ITEMS.
* * * * * * * * *

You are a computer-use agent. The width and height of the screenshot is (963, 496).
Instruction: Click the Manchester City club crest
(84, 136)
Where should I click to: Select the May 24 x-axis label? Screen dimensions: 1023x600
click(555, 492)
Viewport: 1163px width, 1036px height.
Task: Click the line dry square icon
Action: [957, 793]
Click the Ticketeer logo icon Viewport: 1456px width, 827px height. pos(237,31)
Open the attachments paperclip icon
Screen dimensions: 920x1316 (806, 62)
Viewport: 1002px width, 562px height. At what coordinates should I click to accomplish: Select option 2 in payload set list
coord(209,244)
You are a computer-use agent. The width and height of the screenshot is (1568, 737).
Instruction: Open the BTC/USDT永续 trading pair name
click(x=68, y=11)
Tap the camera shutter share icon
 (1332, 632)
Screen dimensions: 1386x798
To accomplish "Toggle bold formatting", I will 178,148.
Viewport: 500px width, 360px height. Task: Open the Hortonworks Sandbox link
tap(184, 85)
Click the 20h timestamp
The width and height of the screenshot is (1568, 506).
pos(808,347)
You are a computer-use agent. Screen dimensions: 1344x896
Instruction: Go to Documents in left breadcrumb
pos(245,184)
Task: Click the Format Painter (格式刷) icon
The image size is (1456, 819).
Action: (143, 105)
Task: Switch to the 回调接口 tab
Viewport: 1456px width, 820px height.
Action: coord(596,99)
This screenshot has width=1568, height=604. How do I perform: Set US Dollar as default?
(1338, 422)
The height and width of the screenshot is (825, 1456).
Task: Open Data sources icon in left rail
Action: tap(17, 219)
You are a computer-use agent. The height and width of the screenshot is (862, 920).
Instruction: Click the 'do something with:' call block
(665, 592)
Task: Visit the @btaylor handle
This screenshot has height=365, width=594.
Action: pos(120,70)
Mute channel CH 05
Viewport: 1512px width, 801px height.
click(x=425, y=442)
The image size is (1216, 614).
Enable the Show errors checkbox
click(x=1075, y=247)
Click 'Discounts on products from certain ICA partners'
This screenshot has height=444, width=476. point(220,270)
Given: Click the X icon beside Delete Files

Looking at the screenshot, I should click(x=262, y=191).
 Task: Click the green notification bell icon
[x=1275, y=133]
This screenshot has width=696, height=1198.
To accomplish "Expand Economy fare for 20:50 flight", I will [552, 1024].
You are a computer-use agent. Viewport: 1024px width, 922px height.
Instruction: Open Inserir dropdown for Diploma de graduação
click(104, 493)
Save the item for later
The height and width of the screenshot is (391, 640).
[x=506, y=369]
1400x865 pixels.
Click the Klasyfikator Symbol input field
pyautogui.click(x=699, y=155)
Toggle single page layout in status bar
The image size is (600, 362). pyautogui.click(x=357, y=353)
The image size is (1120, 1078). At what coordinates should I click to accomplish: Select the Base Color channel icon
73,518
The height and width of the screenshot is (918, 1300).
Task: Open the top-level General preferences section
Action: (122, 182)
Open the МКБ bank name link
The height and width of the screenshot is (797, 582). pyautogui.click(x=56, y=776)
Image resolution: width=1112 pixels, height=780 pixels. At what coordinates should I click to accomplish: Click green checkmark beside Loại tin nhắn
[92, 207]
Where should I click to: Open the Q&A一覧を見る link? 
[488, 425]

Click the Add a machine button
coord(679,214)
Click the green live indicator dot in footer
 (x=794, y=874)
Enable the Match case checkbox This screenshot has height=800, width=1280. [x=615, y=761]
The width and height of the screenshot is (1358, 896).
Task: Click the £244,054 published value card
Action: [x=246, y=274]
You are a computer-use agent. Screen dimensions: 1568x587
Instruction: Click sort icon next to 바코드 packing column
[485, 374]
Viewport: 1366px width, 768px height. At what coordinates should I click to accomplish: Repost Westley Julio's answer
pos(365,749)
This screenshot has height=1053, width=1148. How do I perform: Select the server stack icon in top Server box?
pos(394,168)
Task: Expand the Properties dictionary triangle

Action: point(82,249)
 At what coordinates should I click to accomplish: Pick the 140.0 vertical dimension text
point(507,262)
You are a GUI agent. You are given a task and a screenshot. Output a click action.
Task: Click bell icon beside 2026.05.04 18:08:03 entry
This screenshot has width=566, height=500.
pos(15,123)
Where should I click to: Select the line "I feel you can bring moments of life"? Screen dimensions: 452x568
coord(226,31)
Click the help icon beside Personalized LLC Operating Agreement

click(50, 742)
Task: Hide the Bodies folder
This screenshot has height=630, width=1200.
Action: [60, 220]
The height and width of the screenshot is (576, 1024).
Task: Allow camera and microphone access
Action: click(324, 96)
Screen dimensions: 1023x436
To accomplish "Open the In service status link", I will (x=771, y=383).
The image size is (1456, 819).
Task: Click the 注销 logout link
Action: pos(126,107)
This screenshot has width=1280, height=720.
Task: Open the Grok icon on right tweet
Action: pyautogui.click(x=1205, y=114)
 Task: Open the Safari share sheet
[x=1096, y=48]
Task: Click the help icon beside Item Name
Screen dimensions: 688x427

* * * * * * * * *

EXERCISE DIRECTIONS. Copy these items line for line, exactly as they appear.

RESPONSE TO THE EXERCISE.
You are a computer-use agent. The width and height of the screenshot is (963, 496).
Instruction: Click the Manchester City club crest
(84, 136)
Where should I click to: Select the May 24 x-axis label? Screen dimensions: 1023x600
click(555, 492)
Viewport: 1163px width, 1036px height.
Task: Click the line dry square icon
Action: [957, 793]
Click the Ticketeer logo icon Viewport: 1456px width, 827px height. pos(237,31)
Open the attachments paperclip icon
Screen dimensions: 920x1316 (806, 62)
Viewport: 1002px width, 562px height. At what coordinates should I click to accomplish: Select option 2 in payload set list
coord(209,244)
You are a computer-use agent. The width and height of the screenshot is (1568, 737).
Instruction: Open the BTC/USDT永续 trading pair name
click(x=68, y=11)
Tap the camera shutter share icon
 (1332, 632)
Screen dimensions: 1386x798
To accomplish "Toggle bold formatting", I will 178,148.
Viewport: 500px width, 360px height. Task: Open the Hortonworks Sandbox link
tap(184, 85)
Click the 20h timestamp
The width and height of the screenshot is (1568, 506).
pos(808,347)
You are a computer-use agent. Screen dimensions: 1344x896
Instruction: Go to Documents in left breadcrumb
pos(245,184)
Task: Click the Format Painter (格式刷) icon
The image size is (1456, 819).
Action: (143, 105)
Task: Switch to the 回调接口 tab
Viewport: 1456px width, 820px height.
Action: coord(596,99)
This screenshot has width=1568, height=604. How do I perform: Set US Dollar as default?
(1338, 422)
The height and width of the screenshot is (825, 1456).
Task: Open Data sources icon in left rail
Action: tap(17, 219)
You are a computer-use agent. The height and width of the screenshot is (862, 920).
Instruction: Click the 'do something with:' call block
(665, 592)
Task: Visit the @btaylor handle
This screenshot has height=365, width=594.
Action: pos(120,70)
Mute channel CH 05
Viewport: 1512px width, 801px height.
click(x=425, y=442)
The image size is (1216, 614).
Enable the Show errors checkbox
click(x=1075, y=247)
Click 'Discounts on products from certain ICA partners'
This screenshot has height=444, width=476. point(220,270)
Given: Click the X icon beside Delete Files

Looking at the screenshot, I should click(x=262, y=191).
 Task: Click the green notification bell icon
[x=1275, y=133]
This screenshot has width=696, height=1198.
To accomplish "Expand Economy fare for 20:50 flight", I will [552, 1024].
You are a computer-use agent. Viewport: 1024px width, 922px height.
Instruction: Open Inserir dropdown for Diploma de graduação
click(104, 493)
Save the item for later
The height and width of the screenshot is (391, 640).
[x=506, y=369]
1400x865 pixels.
Click the Klasyfikator Symbol input field
pyautogui.click(x=699, y=155)
Toggle single page layout in status bar
The image size is (600, 362). pyautogui.click(x=357, y=353)
The image size is (1120, 1078). At what coordinates should I click to accomplish: Select the Base Color channel icon
73,518
The height and width of the screenshot is (918, 1300).
Task: Open the top-level General preferences section
Action: (122, 182)
Open the МКБ bank name link
The height and width of the screenshot is (797, 582). pyautogui.click(x=56, y=776)
Image resolution: width=1112 pixels, height=780 pixels. At what coordinates should I click to accomplish: Click green checkmark beside Loại tin nhắn
[92, 207]
Where should I click to: Open the Q&A一覧を見る link? 
[488, 425]

Click the Add a machine button
coord(679,214)
Click the green live indicator dot in footer
 (x=794, y=874)
Enable the Match case checkbox This screenshot has height=800, width=1280. [x=615, y=761]
The width and height of the screenshot is (1358, 896).
Task: Click the £244,054 published value card
Action: [x=246, y=274]
You are a computer-use agent. Screen dimensions: 1568x587
Instruction: Click sort icon next to 바코드 packing column
[485, 374]
Viewport: 1366px width, 768px height. At what coordinates should I click to accomplish: Repost Westley Julio's answer
pos(365,749)
This screenshot has height=1053, width=1148. How do I perform: Select the server stack icon in top Server box?
pos(394,168)
Task: Expand the Properties dictionary triangle

Action: point(82,249)
 At what coordinates should I click to accomplish: Pick the 140.0 vertical dimension text
point(507,262)
You are a GUI agent. You are given a task and a screenshot. Output a click action.
Task: Click bell icon beside 2026.05.04 18:08:03 entry
This screenshot has width=566, height=500.
pos(15,123)
Where should I click to: Select the line "I feel you can bring moments of life"? Screen dimensions: 452x568
coord(226,31)
Click the help icon beside Personalized LLC Operating Agreement

click(50, 742)
Task: Hide the Bodies folder
This screenshot has height=630, width=1200.
Action: [60, 220]
The height and width of the screenshot is (576, 1024).
Task: Allow camera and microphone access
Action: click(324, 96)
Screen dimensions: 1023x436
To accomplish "Open the In service status link", I will (x=771, y=383).
The image size is (1456, 819).
Task: Click the 注销 logout link
Action: pos(126,107)
This screenshot has width=1280, height=720.
Task: Open the Grok icon on right tweet
Action: pyautogui.click(x=1205, y=114)
 Task: Open the Safari share sheet
[x=1096, y=48]
Task: Click the help icon beside Item Name
Screen dimensions: 688x427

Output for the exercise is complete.